DecipherCode is a CLI tool that uses LLMs to analyze legacy codebases and generate comprehensive documentation. Point it at any project directory (or GitHub URL) and get instant architecture analysis, README generation, diagrams, and git archaeology reports.

Works with any OpenAI-compatible API: OpenAI, Ollama, Azure OpenAI, Anthropic (via proxy), and more.

Features

  • :mag: Full Repo Analysis - Detect languages, frameworks, architecture patterns, APIs, database models, environment variables, and dead code
  • :page_facing_up: README Generation - Generate a professional README.md complete with badges, setup instructions, and API documentation
  • :triangular_ruler: Architecture Diagrams - Produce Mermaid or GraphViz DOT diagrams showing components, data flow, and module dependencies
  • :scroll: Git Archaeology - Analyze commit history to find contributors, tech debt hotspots, and project evolution narrative
  • :speech_balloon: Interactive Q&A - Ask natural language questions about any codebase and get precise, context-aware answers
  • :electric_plug: LLM-Agnostic - Configure once via environment variables; works with OpenAI, Azure OpenAI, Anthropic, and Ollama
  • :white_check_mark: Repository Health Auditor - decipher practices scores a Python project against 8 categories (project structure, testing, quality tooling, CI/CD, licensing, release readiness, dependency hygiene, documentation) with a reproducible fail/warn severity model

Quick Start

Installation

Install from source:
git clone https://github.com/boricles/deciphercode.git
cd deciphercode
pip install -e ".[dev]"

Configuration

DecipherCode supports multiple LLM providers.
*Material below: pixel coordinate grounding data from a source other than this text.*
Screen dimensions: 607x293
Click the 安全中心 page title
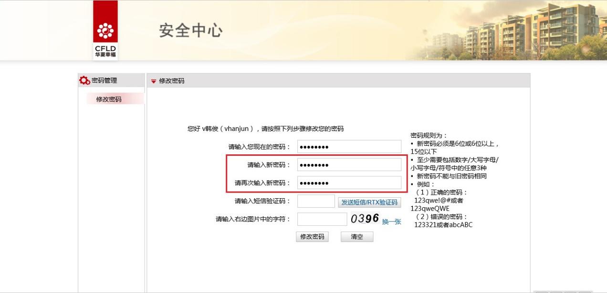tap(190, 30)
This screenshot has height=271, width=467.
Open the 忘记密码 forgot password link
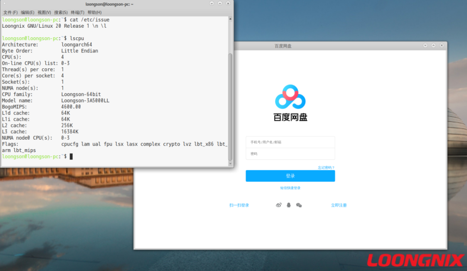326,167
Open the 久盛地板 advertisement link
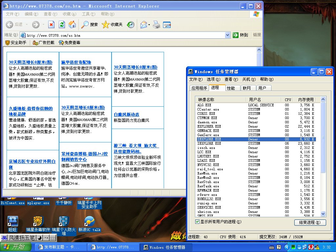 [31, 111]

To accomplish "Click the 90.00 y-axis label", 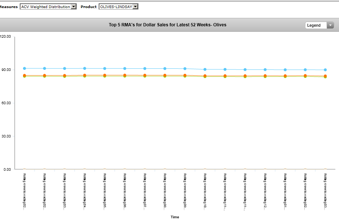I will click(x=5, y=70).
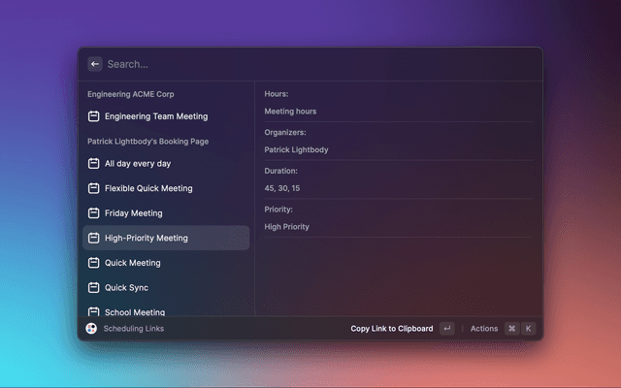The height and width of the screenshot is (388, 621).
Task: Click Quick Sync calendar icon
Action: [93, 288]
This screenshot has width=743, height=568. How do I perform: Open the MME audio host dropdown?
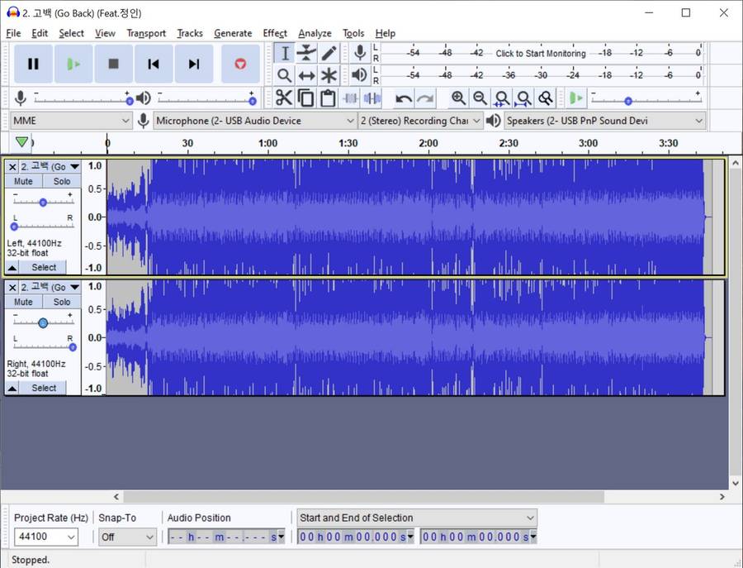(x=71, y=121)
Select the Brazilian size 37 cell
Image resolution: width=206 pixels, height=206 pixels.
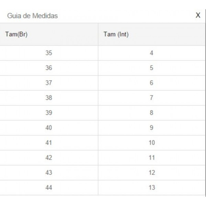[x=49, y=83]
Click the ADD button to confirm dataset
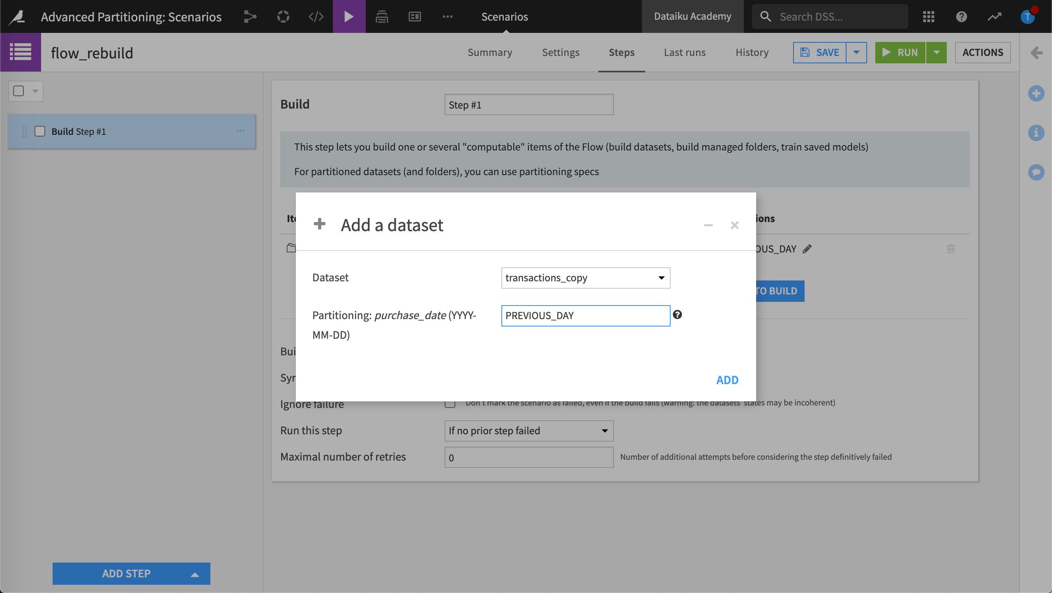Viewport: 1052px width, 593px height. click(728, 379)
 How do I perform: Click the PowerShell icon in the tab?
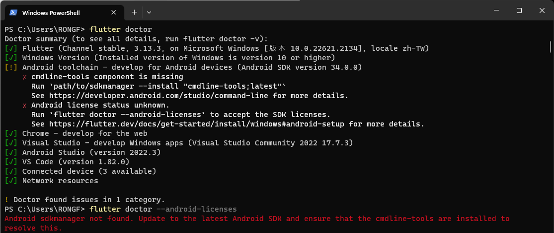tap(13, 12)
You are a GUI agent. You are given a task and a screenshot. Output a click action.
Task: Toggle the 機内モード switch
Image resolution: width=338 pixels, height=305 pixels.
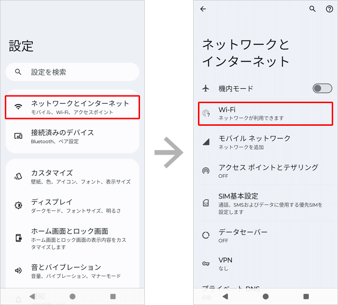(x=322, y=88)
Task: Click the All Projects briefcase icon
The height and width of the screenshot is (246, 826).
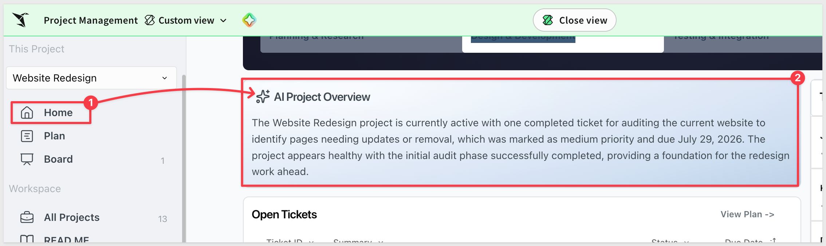Action: [x=27, y=217]
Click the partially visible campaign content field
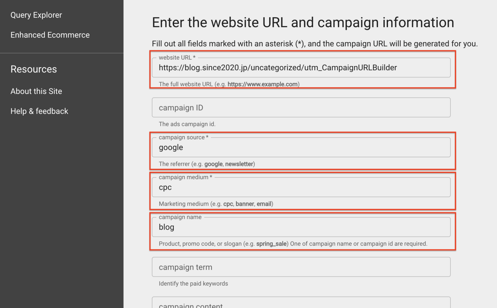The image size is (497, 308). (301, 304)

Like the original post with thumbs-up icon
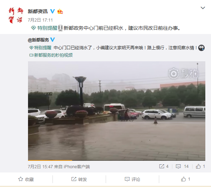click(200, 166)
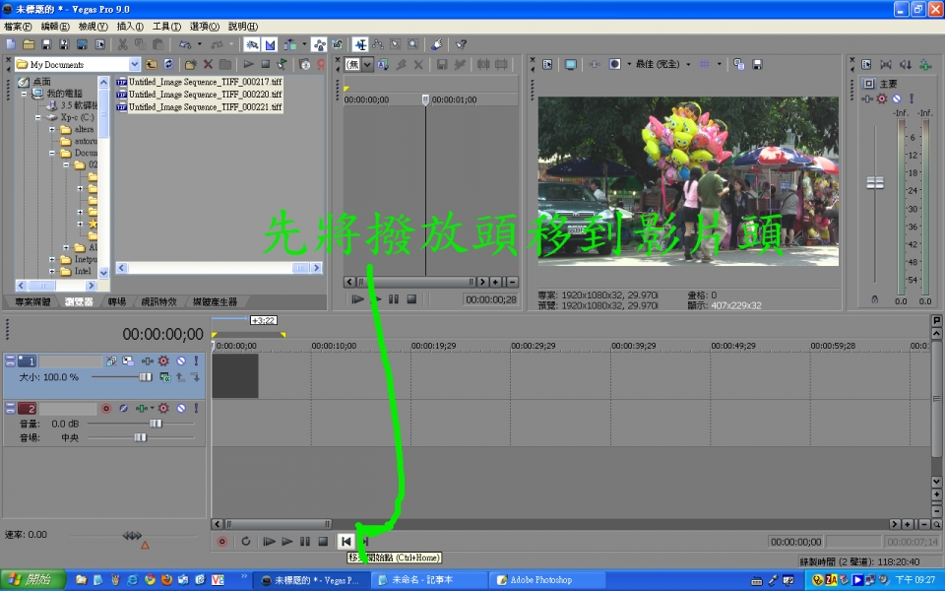This screenshot has width=945, height=591.
Task: Mute video track 1
Action: pyautogui.click(x=180, y=361)
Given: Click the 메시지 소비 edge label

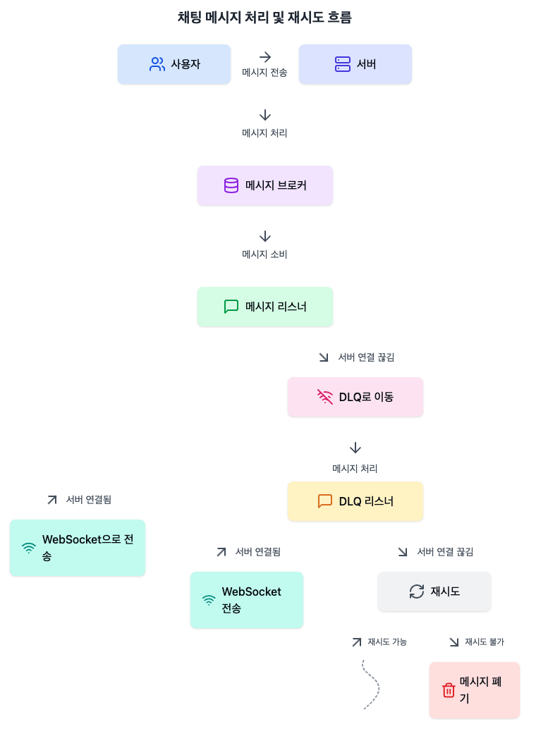Looking at the screenshot, I should [x=264, y=254].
Configure via environment variables:

# OpenAI
export DECIPHER_API_BASE="https://api.openai.com/v1"
export DECIPHER_API_KEY="sk-..."
export DECIPHER_MODEL="gpt-4o"

# Ollama (default, no key needed)
export DECIPHER_API_BASE="http://localhost:11434/v1"
export DECIPHER_API_KEY="ollama"
export DECIPHER_MODEL="llama3"

# Azure OpenAI (auto-detected from URL)
export DECIPHER_API_BASE="https://your-resource.cognitiveservices.azure.com"
export DECIPHER_API_KEY="your-azure-key"
export DECIPHER_MODEL="your-deployment-name"
export DECIPHER_API_VERSION="2024-10-21"    # optional, this is the default

# Anthropic via proxy
export DECIPHER_API_PROVIDER="anthropic"
export DECIPHER_API_BASE="http://localhost:8080"
export DECIPHER_API_KEY="your-anthropic-key"
export DECIPHER_MODEL="claude-opus-4-6"

Provider auto-detection: If your DECIPHER_API_BASE URL contains azure.com, the Azure OpenAI client is used automatically. Set DECIPHER_API_PROVIDER explicitly to force a specific provider (openai, azure, or anthropic).

Usage

# Full codebase analysis
decipher scan ./my-legacy-app

# Generate a README
decipher readme ./my-legacy-app -o README.md

# Architecture diagrams (Mermaid or DOT)
decipher diagram ./my-legacy-app --format mermaid
decipher diagram ./my-legacy-app --format dot -o architecture.dot

# Git archaeology report
decipher history ./my-legacy-app

# Ask a question
decipher ask ./my-legacy-app "How does the auth flow work?"

# Interactive Q&A session
decipher ask ./my-legacy-app

# Scan from a GitHub URL
decipher scan https://github.com/user/repo

# Export analysis as JSON
decipher scan ./my-legacy-app --json -o analysis.json

# Verbose mode for debugging
decipher -v scan ./my-legacy-app

Practices Auditor

Audit any Python repository against software-development best practices:

# Default audit (terminal output when TTY, markdown in CI)
decipher practices /path/to/repo

# JSON report to file
decipher practices . --format json -o report.json

# Fail CI on warnings (not just failures)
decipher practices . --strict

# Run only specific checkers
decipher practices . --only testing,quality_gates

The auditor produces a structured report with per-category scores (0-100) and prioritised recommendations. Exit codes: 0 = pass, 1 = fail (or warn with --strict), 2 = input error.

Commands

Command Description
decipher scan <target> Full analysis: languages, architecture, APIs, dead code, and more
decipher readme <target> Generate a professional README.md
decipher diagram <target> Generate Mermaid or GraphViz architecture diagrams
decipher history <target> Git archaeology: contributors, hotspots, evolution timeline
decipher ask <target> [question] Ask questions about the codebase (interactive if no question given)
decipher practices <target> Audit repository against best practices (8 checkers, fail/warn scoring)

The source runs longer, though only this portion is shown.